From the first line to the last, please print the entries exactly, omitting pictures.

Collected data:
>>>>

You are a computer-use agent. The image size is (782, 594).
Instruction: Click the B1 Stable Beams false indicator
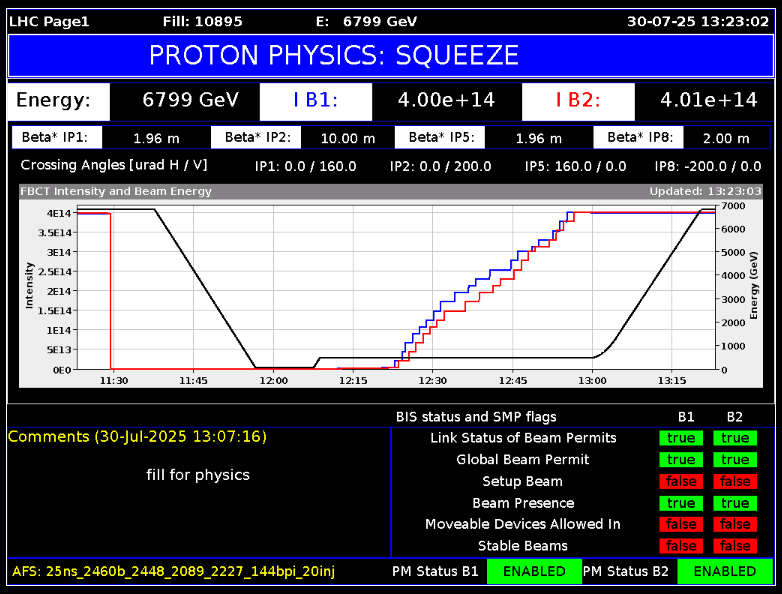[x=681, y=546]
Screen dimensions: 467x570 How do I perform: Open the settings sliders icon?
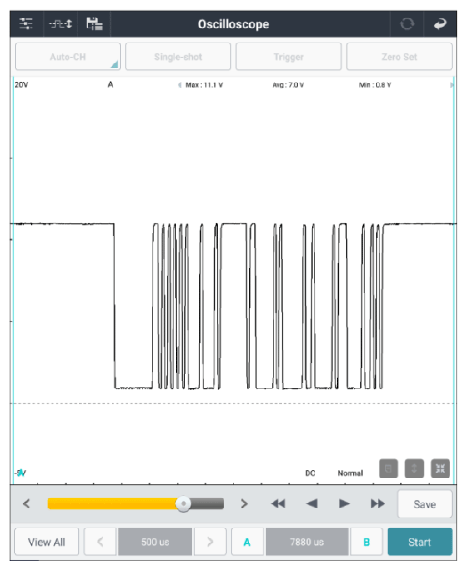pos(26,24)
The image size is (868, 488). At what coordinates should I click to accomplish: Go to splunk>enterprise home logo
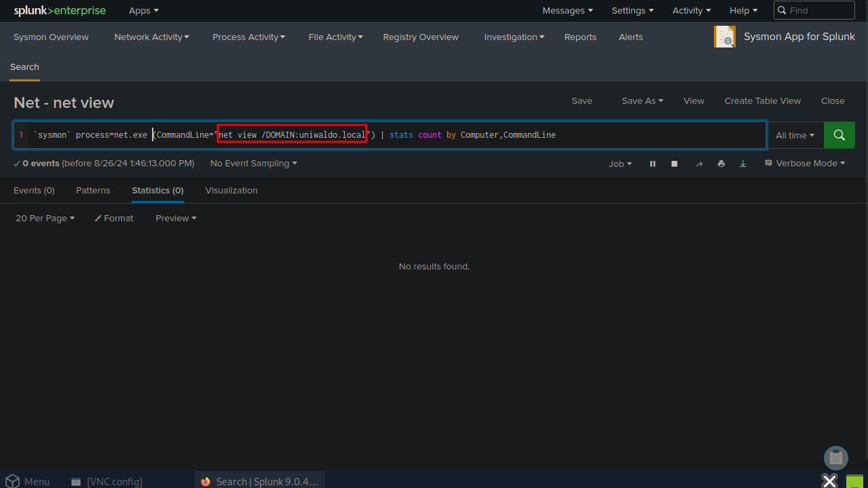click(60, 10)

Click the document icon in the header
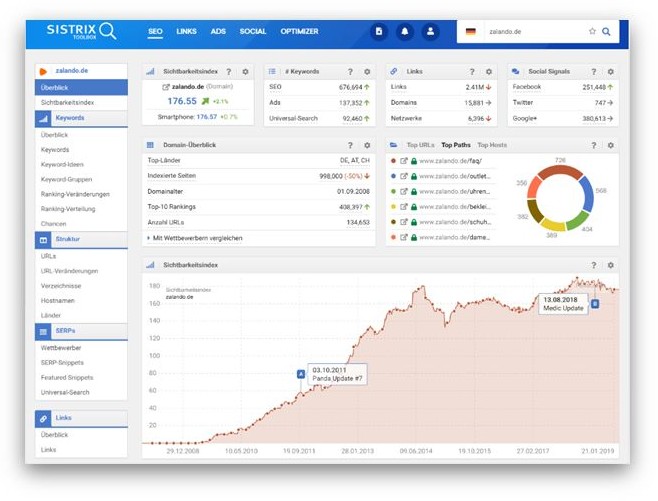tap(379, 32)
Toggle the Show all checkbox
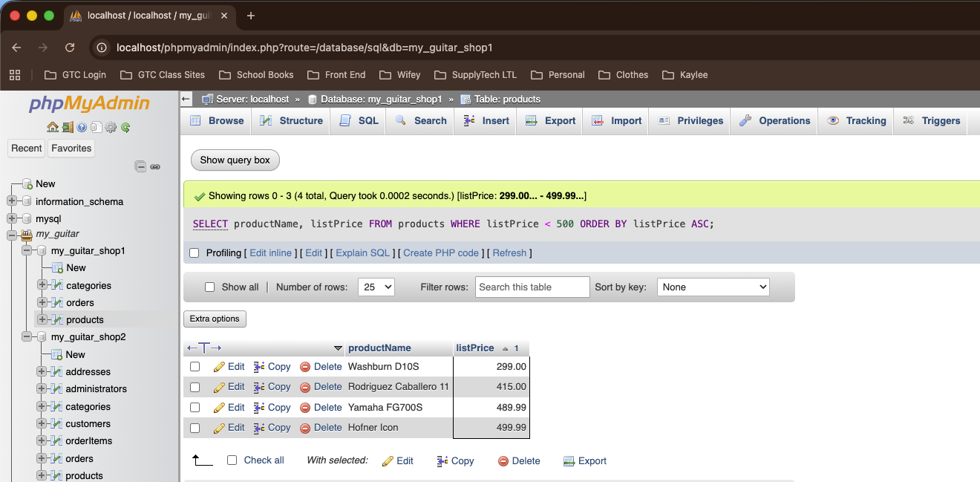The height and width of the screenshot is (482, 980). coord(209,287)
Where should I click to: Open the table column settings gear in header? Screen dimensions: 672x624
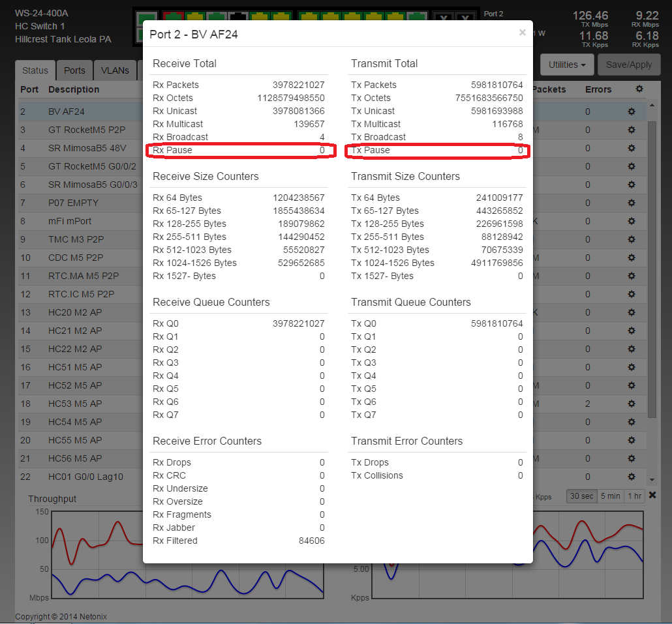pyautogui.click(x=639, y=89)
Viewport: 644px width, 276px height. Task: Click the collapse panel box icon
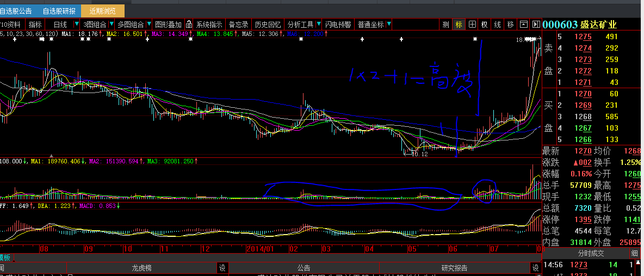[x=524, y=24]
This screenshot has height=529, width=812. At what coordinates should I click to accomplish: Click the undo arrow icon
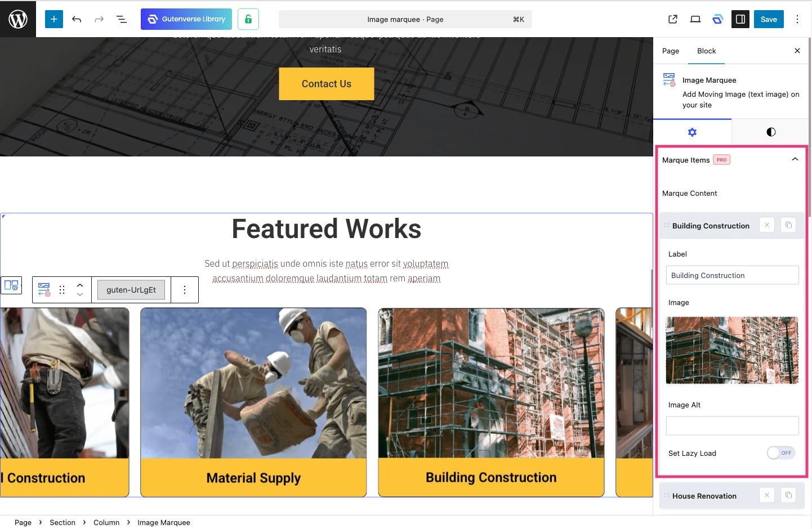(77, 19)
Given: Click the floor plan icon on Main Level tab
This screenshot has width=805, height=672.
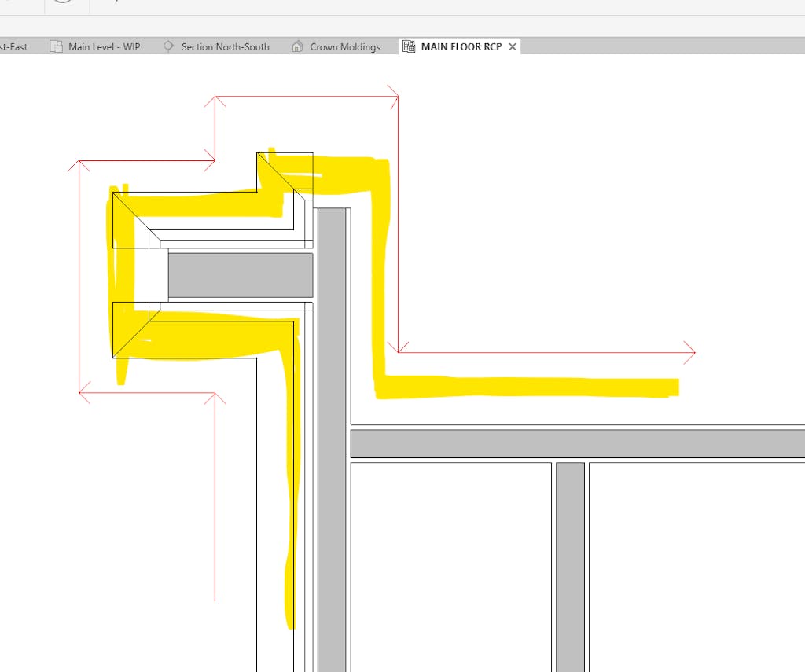Looking at the screenshot, I should point(56,47).
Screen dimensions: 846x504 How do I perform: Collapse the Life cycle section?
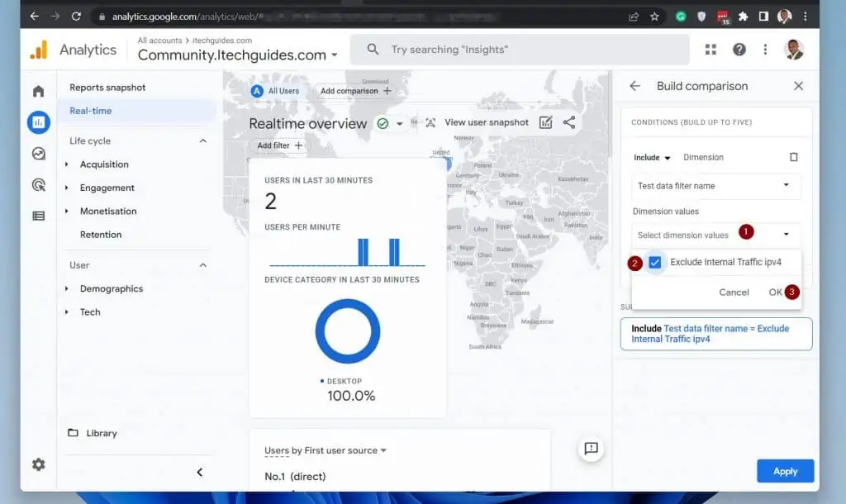(x=203, y=141)
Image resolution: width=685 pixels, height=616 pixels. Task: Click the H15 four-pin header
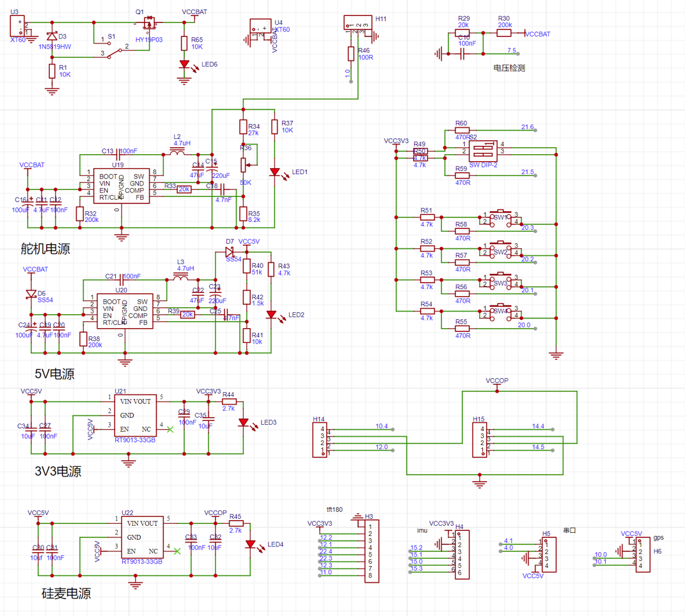click(x=479, y=439)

<<<<

Response for this exercise:
You are a computer-use agent. The image size is (782, 594).
Instruction: Click the B1 Stable Beams false indicator
[x=681, y=546]
Screen dimensions: 467x570 How do I perform: Open the settings sliders icon?
pos(26,24)
The image size is (868, 488). At what coordinates should I click to accomplish: Go to splunk>enterprise home logo
click(60, 10)

Click the document icon in the header
tap(379, 32)
Toggle the Show all checkbox
The height and width of the screenshot is (482, 980). coord(209,287)
Where should I click to: Open the table column settings gear in header? Screen dimensions: 672x624
pyautogui.click(x=639, y=89)
Viewport: 644px width, 276px height. Task: Click the collapse panel box icon
[x=524, y=24]
This screenshot has height=529, width=812. At what coordinates should I click to accomplish: Click the undo arrow icon
(77, 19)
Given: Click the floor plan icon on Main Level tab
This screenshot has width=805, height=672.
Looking at the screenshot, I should point(56,47).
Screen dimensions: 846x504 How do I perform: Collapse the Life cycle section?
(x=203, y=141)
Image resolution: width=685 pixels, height=616 pixels. Task: Click the H15 four-pin header
click(x=479, y=439)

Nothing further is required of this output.